Warren Buffett’s net worth reaches $ 100 billion

(Reuters) – Warren Buffett’s fortune reached $ 100 billion on Wednesday, with investors taking the share price of his company Berkshire Hathaway Inc to a record high.

ARCHIVE PHOTO: Warren Buffett, president of Berkshire Hathaway, walks around the showroom as shareholders gather to hear the billionaire investor at Berkshire Hathaway Inc’s annual shareholders’ meeting in Omaha, Nebraska, USA, May 4, 2019. REUTERS / Scott Morgan

Buffett’s net worth, as measured by Forbes magazine, comes almost entirely from owning about a sixth of Berkshire, a company of about $ 600 billion.

Berkshire’s stock price soared higher in March, with its Class A shares exceeding $ 400,000 on Wednesday.
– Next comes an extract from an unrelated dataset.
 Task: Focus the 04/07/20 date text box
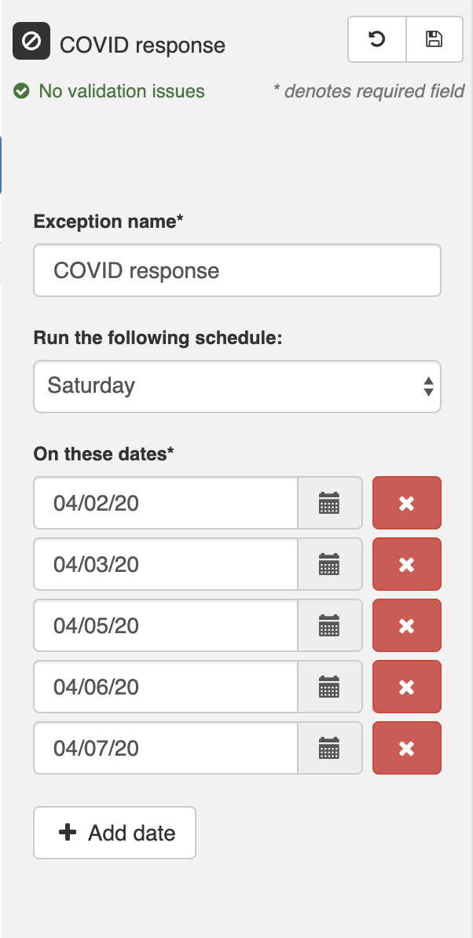pos(165,748)
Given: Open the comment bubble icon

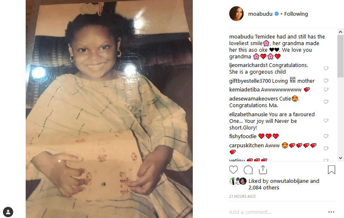Looking at the screenshot, I should (248, 170).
This happened after the company based in Omaha, Nebraska, on February 27, said fourth quarter operating results improved despite the coronavirus pandemic, while gains at Apple Inc. and other stocks generated a total profit of $ 35 , 8 billion.

Buffett’s 90-year-old net worth would have been greater if in 2006 he had not started donating his Berkshire shares to the Bill & Melinda Gates Foundation and four family charities.

Buffett already owned nearly a third of Berkshire, and his donations totaled more than $ 37 billion when they were made.

Berkshire was a failed textile company when Buffett took control in 1965. It now owns more than 90 companies, such as auto insurance company Geico and the BNSF railroad, and ended last year with $ 281.2 billion in shares.

One of the most celebrated investors in the world, Buffett was once the richest person in the world, but he was bypassed by several executives whose company share prices rose faster.

Before this year, Berkshire’s shares were behind Standard & Poor’s 500, including dividends in the previous decade.

The stock outperformed in 2021, and some analysts raised their price targets this month.

Forbes said Buffett is fifth on its list of the richest people in the world, behind Jeff Bezos of Amazon.com, Elon Musk of Tesla, Bernard Arnault and his LVMH family Moet Hennessy, and the philanthropist and co-founder Microsoft Bill Gates.